它也模糊了“学科”的边界,没有单纯的物理课或生物课,要解决一个真实问题,需要数学测算、物理原理、生物知识、甚至历史地理背景,全都揉在一起用,这不正是未来世界需要的能力吗?
更重要的是,它悄悄重塑了“师生”关系,老师不再是那个站在讲台上、拥有所有答案的权威,他们变成了 facilitator(引导者)、co-learner(共同学习者),当孩子提出一个老师也答不上的问题时,那句“这个问题提得真好,我们一起回去查资料”,比任何标准答案都更能保护求知欲的火种。
我也听到一些不同的声音,有人说,这不就是春游秋游换个名头?耽误正经学习时间,但我想说,正经学习”只意味着分数和排名,那教育是不是太单薄了点?在这场研学里,我看到的“学习”,关乎好奇、关乎合作、关乎解决真实问题的热情、关乎对脚下土地和身边世界的理解与关怀,这些素养,哪一张试卷能完全打分呢?
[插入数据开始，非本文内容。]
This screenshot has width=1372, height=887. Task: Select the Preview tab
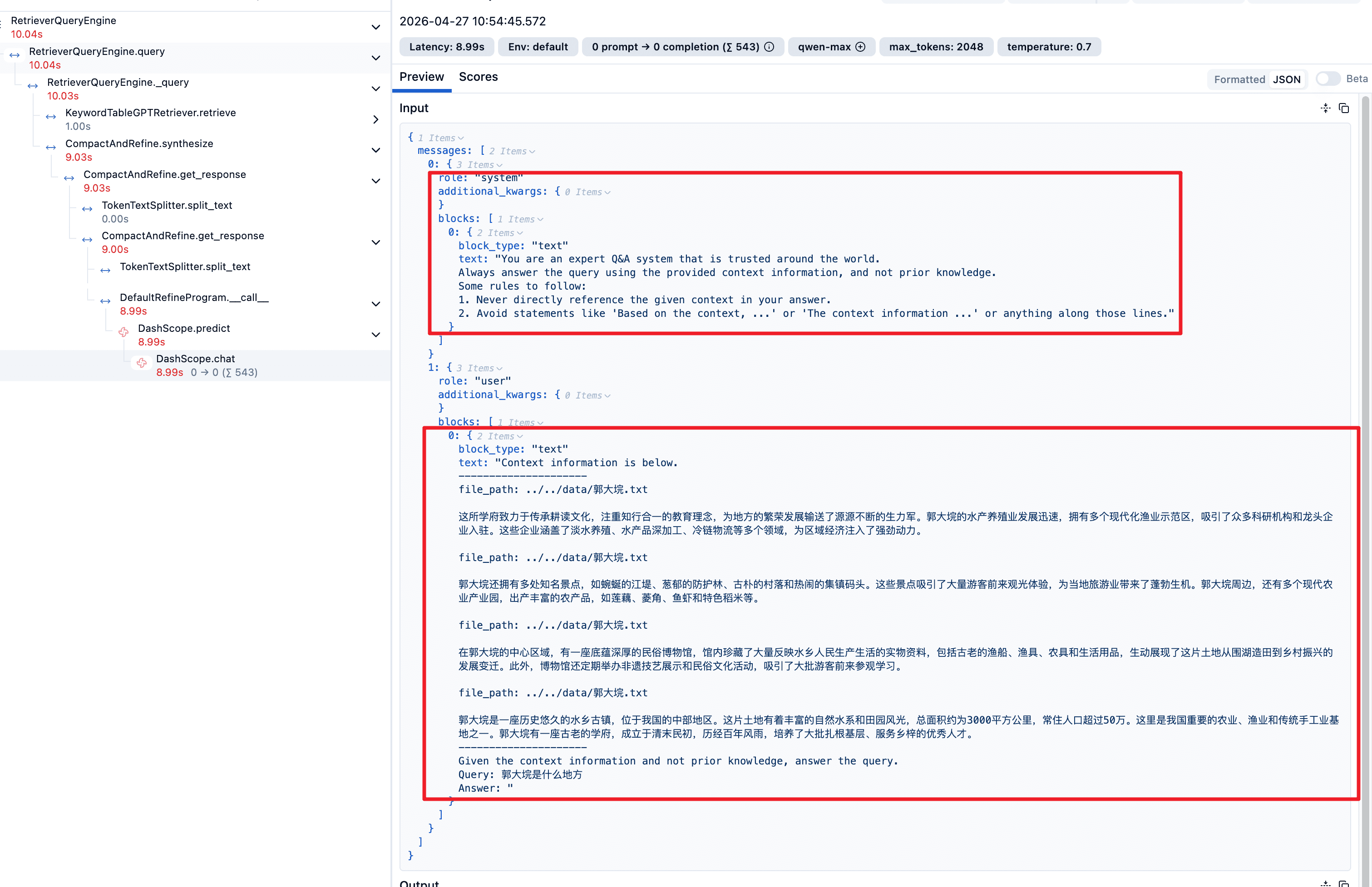click(x=422, y=77)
看着那群初二少年风尘仆仆却眼睛发亮的背影,我忽然觉得,好的教育,或许不是把水桶灌满,而是把火焰点燃,成都七中高新校区这次研学,就像一根火柴,划亮在更广阔的天地间,它不一定能立刻让每个孩子成绩飞涨,但它播下的种子——那颗对世界保持好奇、敢于提问、愿意用双手和头脑去探索的种子,可能会在未来的某个时刻,悄然发芽,长成我们意想不到的模样。
这趟研学,研的不仅是知识,更是成长的另一种路径和可能,这条路,或许更泥泞,更费劲,但沿途的风景,*是教室里看不到的壮阔。